No obstante, lejos del sonido rítmico de los monitores de la sala del hospital de campaña, otra tensión empezó a invadirlo poco a poco. Su caso no era único. Les habían practicado la PCR para determinar una posible infección con el SARS-CoV-2. En cuarentena, algunos jugaban dominó, otros leían… Todos permanecían expectantes.
“La espera es terrible. Zona roja no era solo el área de atención a los pacientes; era también la calle, nosotros mismos; teníamos que cuidarnos unos de otros. Estábamos con el credo en la boca. Vamos a ver, vamos a ver. Nos protegimos, pero a los pacientes les realizábamos muchos procederes, tosían”, advierte Lenin Oriol, quien, junto al también enfermero Hugo César González López, fueron los únicos espirituanos en ir a prestar servicio a Crema.
De cuando en cuando, se comunicaba con su familia. María Guerra, su esposa, le ponía al tanto de cómo marchaba la pintura de la casa; Lilia, la hermana, le decía que la mamá no se perdía un noticiero.
“Mi hermana Lilia es increíble; es nuestra retaguardia segura. Mi hermano, enfermero anestesista en el hospital de Sancti Spíritus, tiene cinco misiones; mi otra hermana es enfermera en Cabaiguán y está en Venezuela. Cuando salgo de misión, Lili me dice: ‘Dale, vete con tranquilidad, que a mamá no le faltará nada’”.
¿Cómo era su padre?
“Una gente sencilla, trabajadora. Se llamaba Oriol. En el aeropuerto, cuando llegué de Italia, me preguntaron el nombre para los papeles, dije: Lenin Oriol Martínez Calero, y la mujer me respondió: con Lenin basta, y le repetí: No, Lenin Oriol, y me entendió finalmente. Al virar del Ébola, les pedí a las autoridades que me llevaran al cementerio, antes de llegar a la casa, deben imaginar por qué”.

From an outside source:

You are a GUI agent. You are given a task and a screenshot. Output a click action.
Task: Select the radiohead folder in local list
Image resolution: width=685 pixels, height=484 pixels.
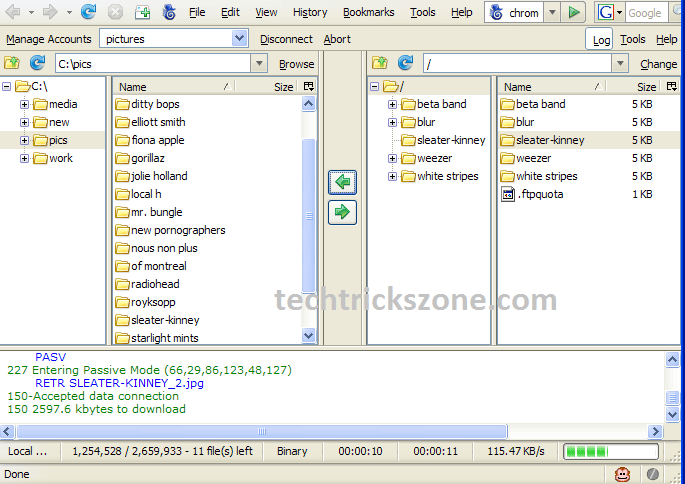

Aseguran que usted es el héroe, el paradigma de la familia.
“Les he pedido que no me vean así. Siempre dicen: Mira, deja que Lenin venga y diga qué se va a hacer; aunque cualquier decisión que tome, la colegio con ellos. Hasta mi papá contaba conmigo”.
Es explicable por qué los recuerdos del padre lo alentaron en los días de cuarentena en Crema, como también los de su hija Yenny, que vive en Guayos, mientras crecía la expectativa por saber el resultado de la PCR. Relata que serían alrededor de las diez de la mañana; cada colaborador permanecía en su cuarto, hasta que el doctor Carlos Pérez Díaz tocó a la puerta.
—¡Todos, negativos; todos, negativos!
Narra Lenin Oriol que salieron corriendo a los pasillos, de una habitación a otra, con la mascarilla puesta. Difícilmente, en la historia de siglos de aquel centro religioso hubo algarabía similar.
“La ciudad de Crema —reconoce— era otra cuando salimos de allá”. Al parecer, en esa villa medieval, de tantas casas de ladrillos rojos, retornarán los músicos a la plaza de la catedral y las gubias regresarán a las manos de los lutieres, herederos de la tradición de los Amati y Antonio Stradivari, para seguir tallando violines, cuyos colores recuerdan la lava de los volcanes a punto de erupcionar.